Teddie Roosevelt's Terriers
In the picture, above, Skip is seated on Archie Roosevelt's lap at Sagamore Hill. At Sagamore Hill, when he wasn't making mischief around the house, Archie and Skip would go sailing in the Bay in a small boat called the "Why." Skip was Archie's dog, like Jack's was Kermit's. Roosevelt understood the value of dogs for boys, and boys for dogs; they kept each other out of trouble.
The "Patron Saint" of American working terriers has to be Teddy Roosevelt who more-or-less created the American Rat Terrier and worked rats in the basement of the White House.
Teddy Roosevelt was also one of America's greatest conservationists -- the creator of many of our largest National Parks, as well as the National Wildlife Refuge system and the National Forest system. Without Teddy Roosevelt's love of sport hunting -- and his firebrand opposition to market hunting -- we would not have the tremendous store of wild game we have in the U.S. today.
Teddy Roosevelt had many dogs, but one of his favorites was a small feist that adopted him while he was on a hunting trip in the West.
The dog was originally owned by John Goff and he crawled into Roosevelt's lap and heart while Roosevelt was on a 1905 Colorado bear hunt with Goff.

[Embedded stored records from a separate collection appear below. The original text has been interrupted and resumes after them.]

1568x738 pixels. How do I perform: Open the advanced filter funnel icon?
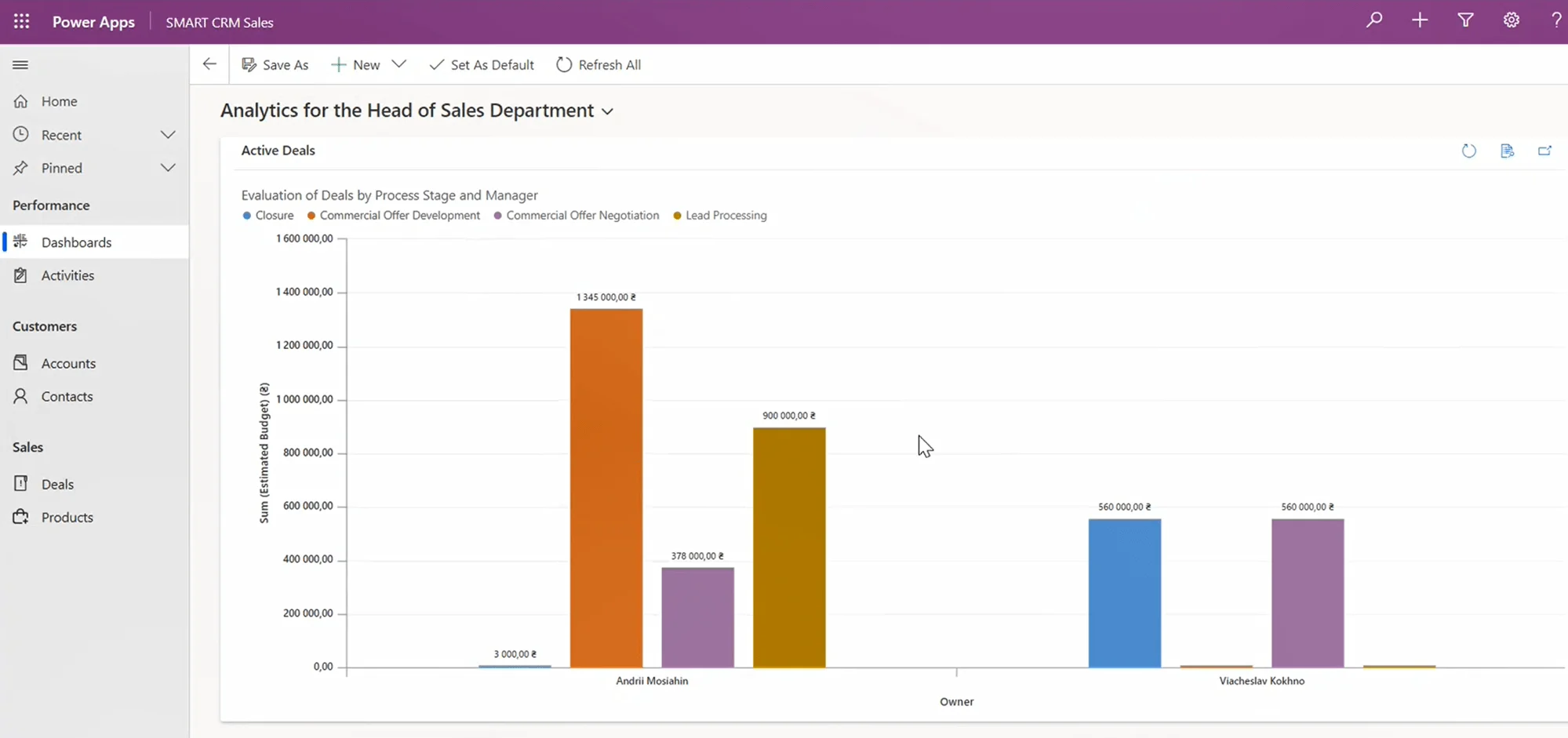(x=1465, y=21)
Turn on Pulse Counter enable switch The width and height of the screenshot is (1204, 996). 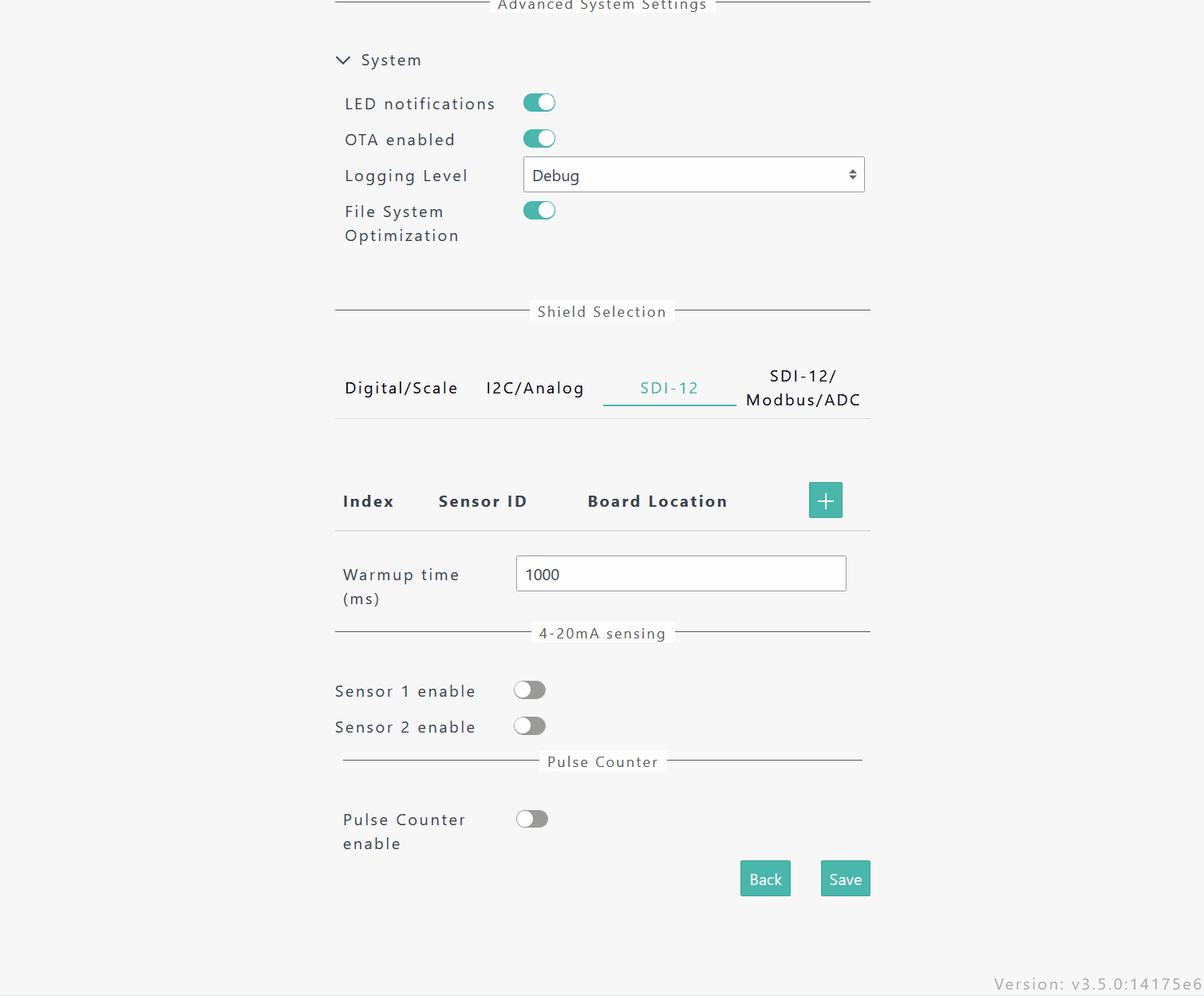pos(532,820)
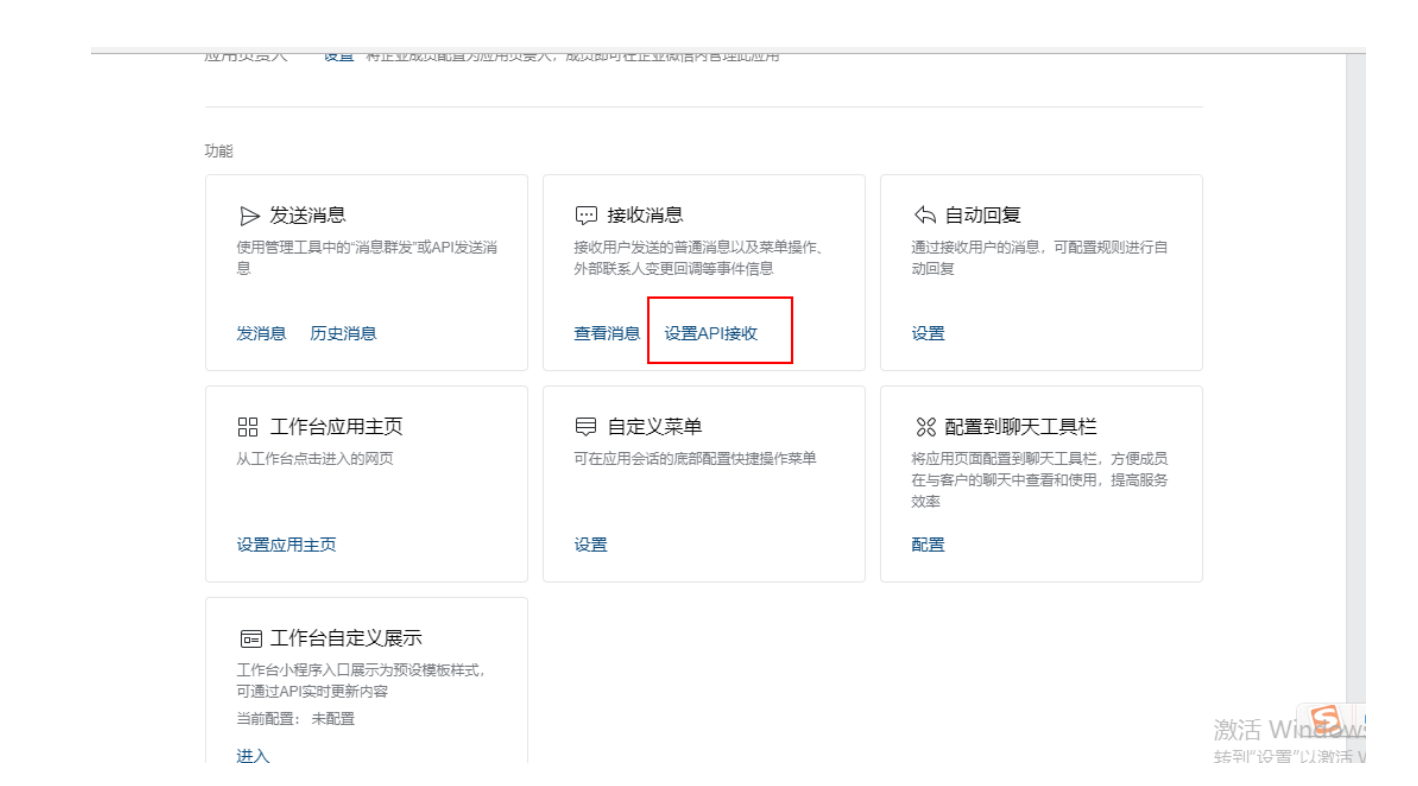Open the 查看消息 link
Screen dimensions: 1418x786
pyautogui.click(x=606, y=334)
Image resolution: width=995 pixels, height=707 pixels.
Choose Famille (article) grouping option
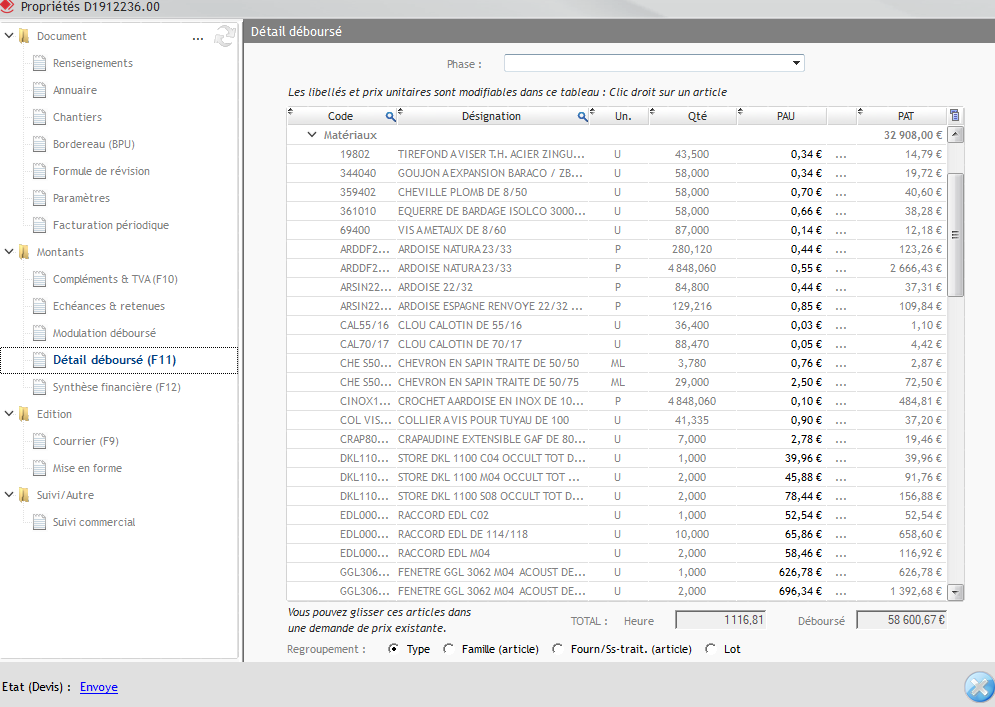(448, 649)
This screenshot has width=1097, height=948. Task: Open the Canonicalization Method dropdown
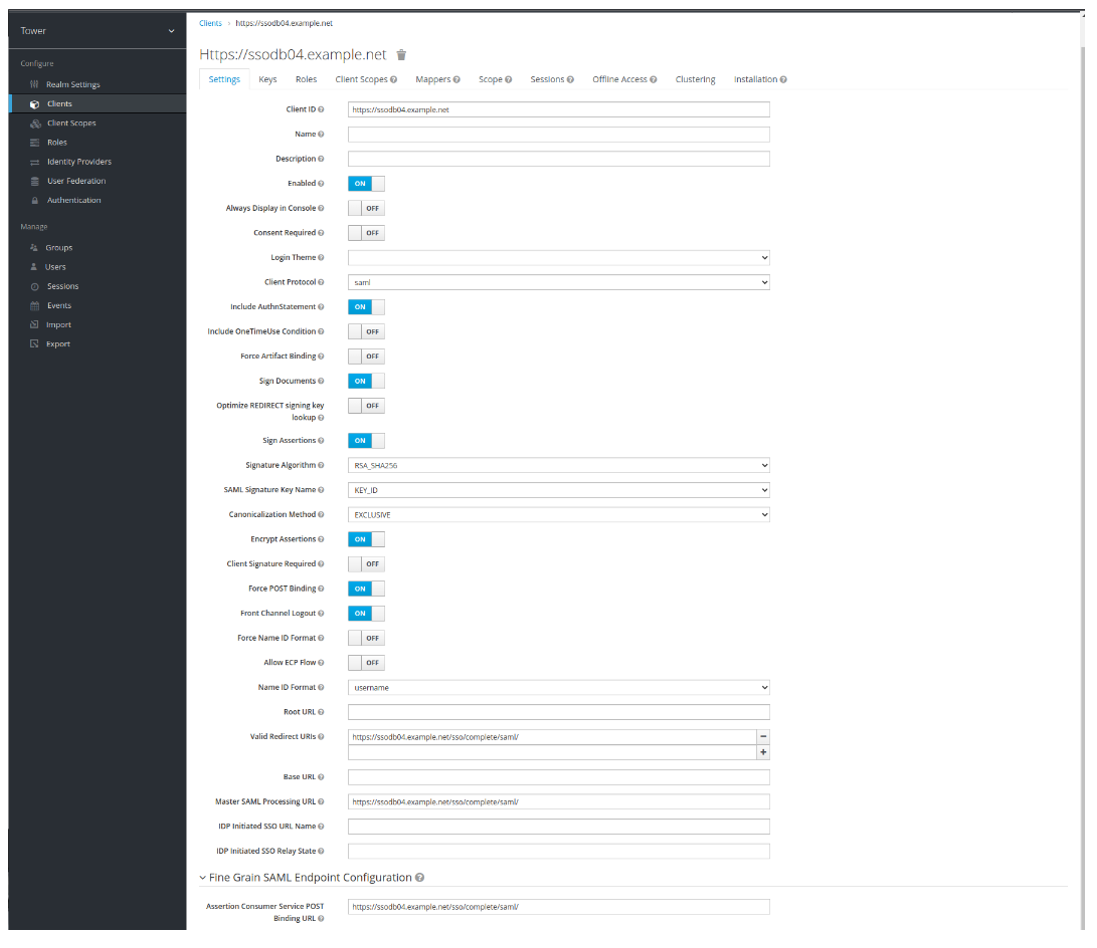[x=558, y=514]
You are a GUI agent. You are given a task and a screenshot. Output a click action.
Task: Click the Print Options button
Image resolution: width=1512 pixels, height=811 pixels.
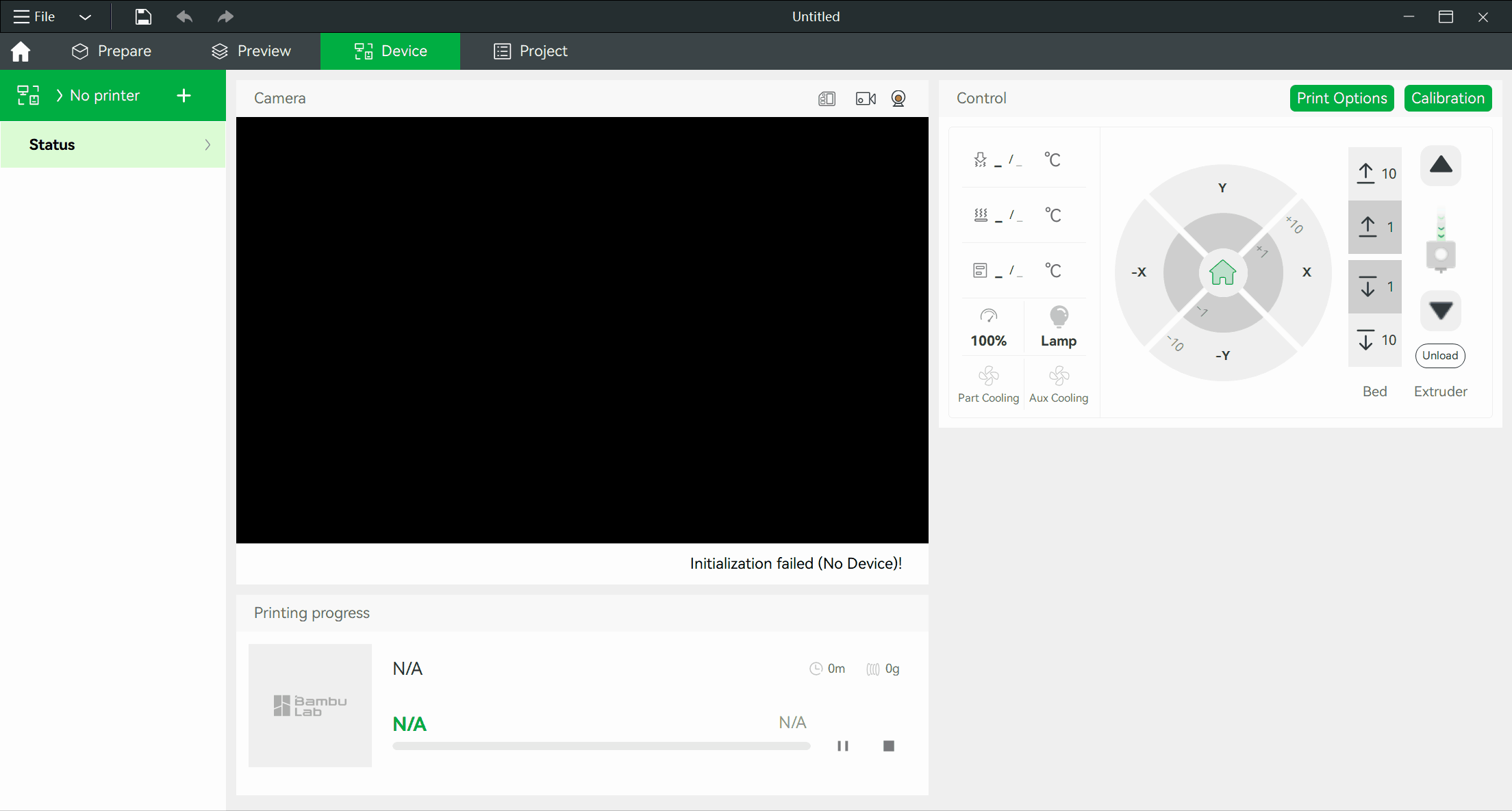1342,98
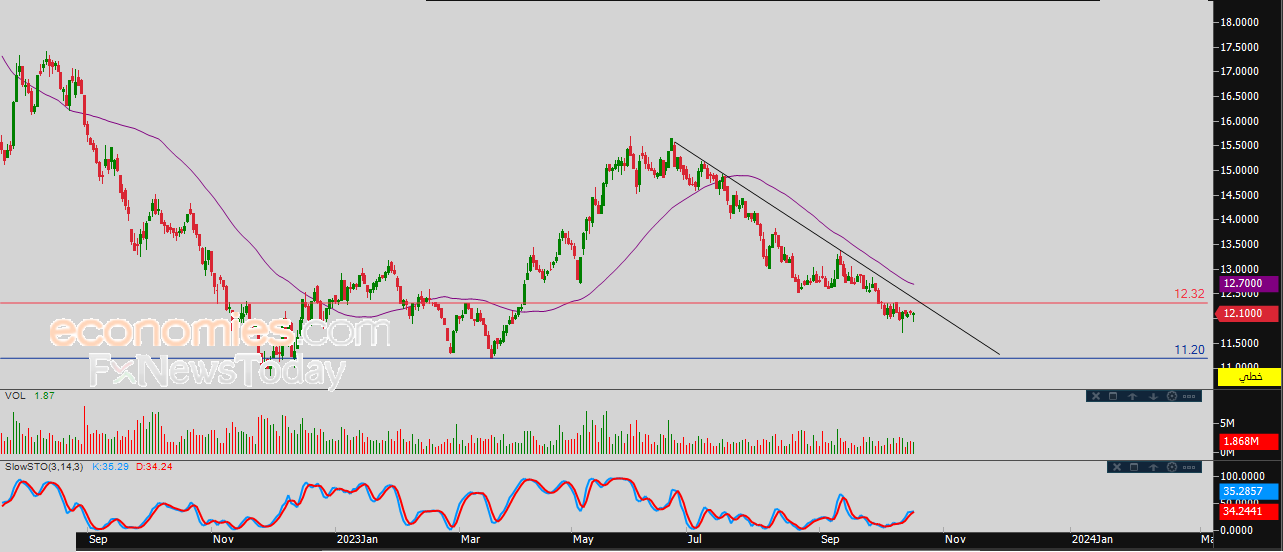Move the VOL panel down
The width and height of the screenshot is (1283, 552).
[x=1153, y=396]
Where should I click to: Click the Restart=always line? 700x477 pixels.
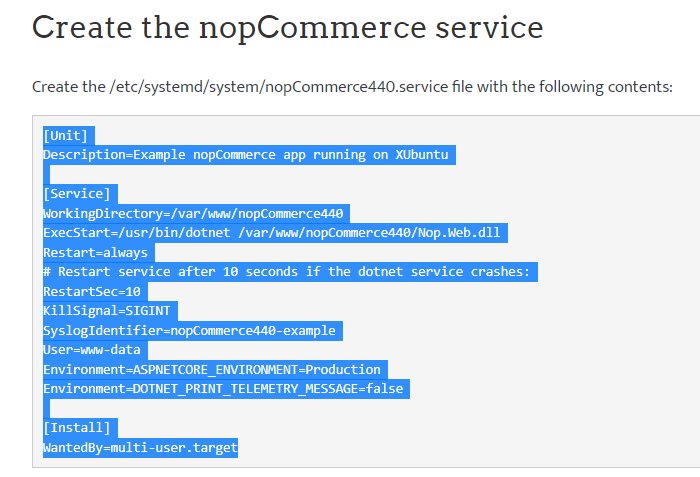pyautogui.click(x=95, y=253)
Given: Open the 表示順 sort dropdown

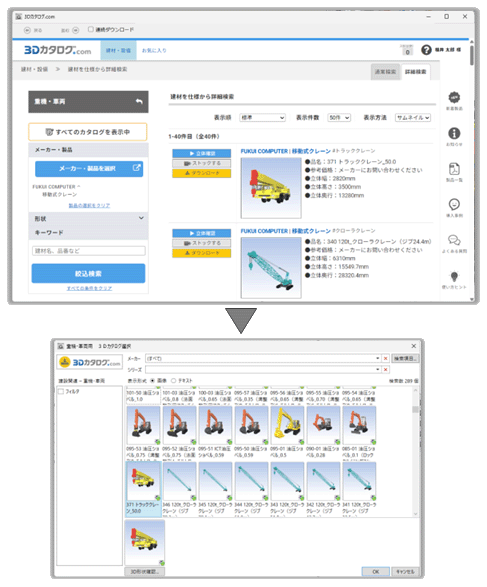Looking at the screenshot, I should (262, 118).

The dog, named "Skip," was a mongrel terrier that was black and tan in color and appears to have been of no particular breeding. Roosevelt himself described the dog in a letter to his children (4/20/1905) as "an absurd little terrier" about half the size of Jack (a large Manchester terrier). Teddy later said "by little I mean a little of this, and a little of that.”
Roosevelt was impressed by the dog's ability to confront a bear head on, and later he taught the dog to ride on the saddle of a horse unaccompanied by a human.
In a September 1905 article in Outdoor Life magazine, Goff described his pack "in the order of efficiency" as "foxhounds, bloodhounds, crosses between these two, bull-terriers, fox-terriers, fox-terrier crosses with other terriers, and canines that can only be called just ‘dog’.”
Most bear packs of Goff's day included small fiests who could work their way into brush and annoy a bear into bolting. In fact, such dogs are still used today to hunt bear, squirrel, raccoon, and possum in the south, and most are viritually indistintiguishable from the dogs known today as rat terriers.
Skip died the year prior to the president leaving office. The president sadly watched his burial behind the White House.
Roosevelt’s wife knew how much the dog meant to him, so after finishing his second term, she had Skip’s body exhumed. The dog was transported to the family’s estate in Sagamore Hill, and laid to rest.
As Mrs. Roosevelt explained to puzzled members of the press: Teddy couldn’t bear to leave him there "beneath the eyes of presidents who might care nothing for the little mutt dog."
Jack was a standard Machester terrier.